YOUR TASK —
Reproduce every line of the listing below verbatim.

· · · ·

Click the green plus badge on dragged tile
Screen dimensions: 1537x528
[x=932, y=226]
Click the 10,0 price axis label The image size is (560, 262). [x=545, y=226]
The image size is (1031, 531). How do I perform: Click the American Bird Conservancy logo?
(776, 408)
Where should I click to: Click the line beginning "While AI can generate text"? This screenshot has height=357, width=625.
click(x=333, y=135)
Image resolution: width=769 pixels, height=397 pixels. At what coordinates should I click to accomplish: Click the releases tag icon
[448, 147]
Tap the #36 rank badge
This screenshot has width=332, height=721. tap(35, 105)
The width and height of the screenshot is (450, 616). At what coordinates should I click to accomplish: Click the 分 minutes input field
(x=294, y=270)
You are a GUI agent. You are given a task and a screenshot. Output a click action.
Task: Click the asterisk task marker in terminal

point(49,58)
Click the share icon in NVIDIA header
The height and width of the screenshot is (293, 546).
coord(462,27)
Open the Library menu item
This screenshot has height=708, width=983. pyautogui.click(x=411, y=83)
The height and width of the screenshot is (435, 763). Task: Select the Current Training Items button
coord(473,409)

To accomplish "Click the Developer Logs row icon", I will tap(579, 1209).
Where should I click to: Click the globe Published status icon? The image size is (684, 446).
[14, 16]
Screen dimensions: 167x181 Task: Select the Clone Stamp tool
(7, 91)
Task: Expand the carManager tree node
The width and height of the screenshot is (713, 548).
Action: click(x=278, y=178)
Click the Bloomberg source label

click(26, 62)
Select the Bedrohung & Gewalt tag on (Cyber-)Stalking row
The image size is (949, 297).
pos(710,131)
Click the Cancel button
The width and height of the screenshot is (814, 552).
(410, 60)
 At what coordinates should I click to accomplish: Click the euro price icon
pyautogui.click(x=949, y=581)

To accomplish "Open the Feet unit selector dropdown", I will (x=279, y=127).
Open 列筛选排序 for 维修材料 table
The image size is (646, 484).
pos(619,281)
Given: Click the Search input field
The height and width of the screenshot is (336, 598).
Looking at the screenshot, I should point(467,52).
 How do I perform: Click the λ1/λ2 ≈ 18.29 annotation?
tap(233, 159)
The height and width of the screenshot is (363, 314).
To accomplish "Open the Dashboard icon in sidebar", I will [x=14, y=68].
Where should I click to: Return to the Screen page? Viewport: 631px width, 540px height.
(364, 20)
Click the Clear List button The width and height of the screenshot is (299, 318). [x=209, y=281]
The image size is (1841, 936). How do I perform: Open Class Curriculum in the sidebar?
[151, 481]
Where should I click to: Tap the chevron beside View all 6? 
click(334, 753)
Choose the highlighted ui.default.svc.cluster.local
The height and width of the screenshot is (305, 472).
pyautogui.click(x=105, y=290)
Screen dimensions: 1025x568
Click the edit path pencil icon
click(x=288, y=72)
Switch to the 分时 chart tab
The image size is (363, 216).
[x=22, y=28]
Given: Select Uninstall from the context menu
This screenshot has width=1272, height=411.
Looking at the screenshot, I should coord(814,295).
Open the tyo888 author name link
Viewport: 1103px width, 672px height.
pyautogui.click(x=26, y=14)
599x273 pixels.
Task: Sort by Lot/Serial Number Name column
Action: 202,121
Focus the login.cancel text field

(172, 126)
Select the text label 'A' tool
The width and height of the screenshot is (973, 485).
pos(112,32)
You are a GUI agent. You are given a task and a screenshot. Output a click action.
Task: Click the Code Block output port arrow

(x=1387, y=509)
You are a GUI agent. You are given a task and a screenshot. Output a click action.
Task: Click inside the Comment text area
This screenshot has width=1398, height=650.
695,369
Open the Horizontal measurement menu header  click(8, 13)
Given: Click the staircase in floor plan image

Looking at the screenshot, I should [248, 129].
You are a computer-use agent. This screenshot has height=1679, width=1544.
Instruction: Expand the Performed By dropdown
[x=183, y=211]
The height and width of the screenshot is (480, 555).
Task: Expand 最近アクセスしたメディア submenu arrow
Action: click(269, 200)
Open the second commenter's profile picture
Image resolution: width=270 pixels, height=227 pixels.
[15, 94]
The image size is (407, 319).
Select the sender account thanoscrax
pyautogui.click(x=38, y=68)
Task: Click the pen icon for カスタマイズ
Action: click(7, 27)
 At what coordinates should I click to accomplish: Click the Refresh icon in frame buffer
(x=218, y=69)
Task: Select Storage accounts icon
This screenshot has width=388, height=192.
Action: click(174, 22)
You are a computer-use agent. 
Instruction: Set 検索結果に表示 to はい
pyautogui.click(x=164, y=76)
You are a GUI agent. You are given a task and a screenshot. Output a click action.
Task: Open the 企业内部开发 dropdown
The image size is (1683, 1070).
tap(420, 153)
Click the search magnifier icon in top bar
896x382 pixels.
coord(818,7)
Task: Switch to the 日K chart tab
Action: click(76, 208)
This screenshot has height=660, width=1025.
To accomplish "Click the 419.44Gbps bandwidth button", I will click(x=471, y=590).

· · · ·

TASK ANSWER —
Click the green plus badge on dragged tile
Screen dimensions: 1537x528
[x=932, y=226]
Click the 10,0 price axis label The image size is (560, 262). [x=545, y=226]
The image size is (1031, 531). How do I perform: Click the American Bird Conservancy logo?
(776, 408)
Where should I click to: Click the line beginning "While AI can generate text"? This screenshot has height=357, width=625.
click(x=333, y=135)
Image resolution: width=769 pixels, height=397 pixels. At what coordinates should I click to accomplish: Click the releases tag icon
[448, 147]
Tap the #36 rank badge
This screenshot has width=332, height=721. tap(35, 105)
The width and height of the screenshot is (450, 616). At what coordinates should I click to accomplish: Click the 分 minutes input field
(x=294, y=270)
You are a GUI agent. You are given a task and a screenshot. Output a click action.
Task: Click the asterisk task marker in terminal

point(49,58)
Click the share icon in NVIDIA header
The height and width of the screenshot is (293, 546).
coord(462,27)
Open the Library menu item
This screenshot has height=708, width=983. pyautogui.click(x=411, y=83)
The height and width of the screenshot is (435, 763). Task: Select the Current Training Items button
coord(473,409)

To accomplish "Click the Developer Logs row icon", I will tap(579, 1209).
Where should I click to: Click the globe Published status icon? The image size is (684, 446).
[14, 16]
Screen dimensions: 167x181 Task: Select the Clone Stamp tool
(7, 91)
Task: Expand the carManager tree node
The width and height of the screenshot is (713, 548).
Action: click(x=278, y=178)
Click the Bloomberg source label

click(26, 62)
Select the Bedrohung & Gewalt tag on (Cyber-)Stalking row
The image size is (949, 297).
pos(710,131)
Click the Cancel button
The width and height of the screenshot is (814, 552).
(410, 60)
 At what coordinates should I click to accomplish: Click the euro price icon
pyautogui.click(x=949, y=581)

To accomplish "Open the Feet unit selector dropdown", I will (x=279, y=127).
Open 列筛选排序 for 维修材料 table
The image size is (646, 484).
pos(619,281)
Given: Click the Search input field
The height and width of the screenshot is (336, 598).
Looking at the screenshot, I should point(467,52).
 How do I perform: Click the λ1/λ2 ≈ 18.29 annotation?
tap(233, 159)
The height and width of the screenshot is (363, 314).
To accomplish "Open the Dashboard icon in sidebar", I will [x=14, y=68].
Where should I click to: Return to the Screen page? Viewport: 631px width, 540px height.
(364, 20)
Click the Clear List button The width and height of the screenshot is (299, 318). [x=209, y=281]
The image size is (1841, 936). How do I perform: Open Class Curriculum in the sidebar?
[151, 481]
Where should I click to: Tap the chevron beside View all 6? 
click(334, 753)
Choose the highlighted ui.default.svc.cluster.local
The height and width of the screenshot is (305, 472).
pyautogui.click(x=105, y=290)
Screen dimensions: 1025x568
Click the edit path pencil icon
click(x=288, y=72)
Switch to the 分时 chart tab
The image size is (363, 216).
[x=22, y=28]
Given: Select Uninstall from the context menu
This screenshot has width=1272, height=411.
Looking at the screenshot, I should coord(814,295).
Open the tyo888 author name link
Viewport: 1103px width, 672px height.
pyautogui.click(x=26, y=14)
599x273 pixels.
Task: Sort by Lot/Serial Number Name column
Action: 202,121
Focus the login.cancel text field

(172, 126)
Select the text label 'A' tool
The width and height of the screenshot is (973, 485).
pos(112,32)
You are a GUI agent. You are given a task and a screenshot. Output a click action.
Task: Click the Code Block output port arrow

(x=1387, y=509)
You are a GUI agent. You are given a task and a screenshot. Output a click action.
Task: Click inside the Comment text area
This screenshot has width=1398, height=650.
695,369
Open the Horizontal measurement menu header  click(8, 13)
Given: Click the staircase in floor plan image

Looking at the screenshot, I should [248, 129].
You are a computer-use agent. This screenshot has height=1679, width=1544.
Instruction: Expand the Performed By dropdown
[x=183, y=211]
The height and width of the screenshot is (480, 555).
Task: Expand 最近アクセスしたメディア submenu arrow
Action: click(269, 200)
Open the second commenter's profile picture
Image resolution: width=270 pixels, height=227 pixels.
[15, 94]
The image size is (407, 319).
Select the sender account thanoscrax
pyautogui.click(x=38, y=68)
Task: Click the pen icon for カスタマイズ
Action: click(7, 27)
 At what coordinates should I click to accomplish: Click the Refresh icon in frame buffer
(x=218, y=69)
Task: Select Storage accounts icon
This screenshot has width=388, height=192.
Action: click(174, 22)
You are a computer-use agent. 
Instruction: Set 検索結果に表示 to はい
pyautogui.click(x=164, y=76)
You are a GUI agent. You are given a task and a screenshot. Output a click action.
Task: Open the 企业内部开发 dropdown
The image size is (1683, 1070).
tap(420, 153)
Click the search magnifier icon in top bar
896x382 pixels.
coord(818,7)
Task: Switch to the 日K chart tab
Action: click(76, 208)
This screenshot has height=660, width=1025.
To accomplish "Click the 419.44Gbps bandwidth button", I will click(x=471, y=590).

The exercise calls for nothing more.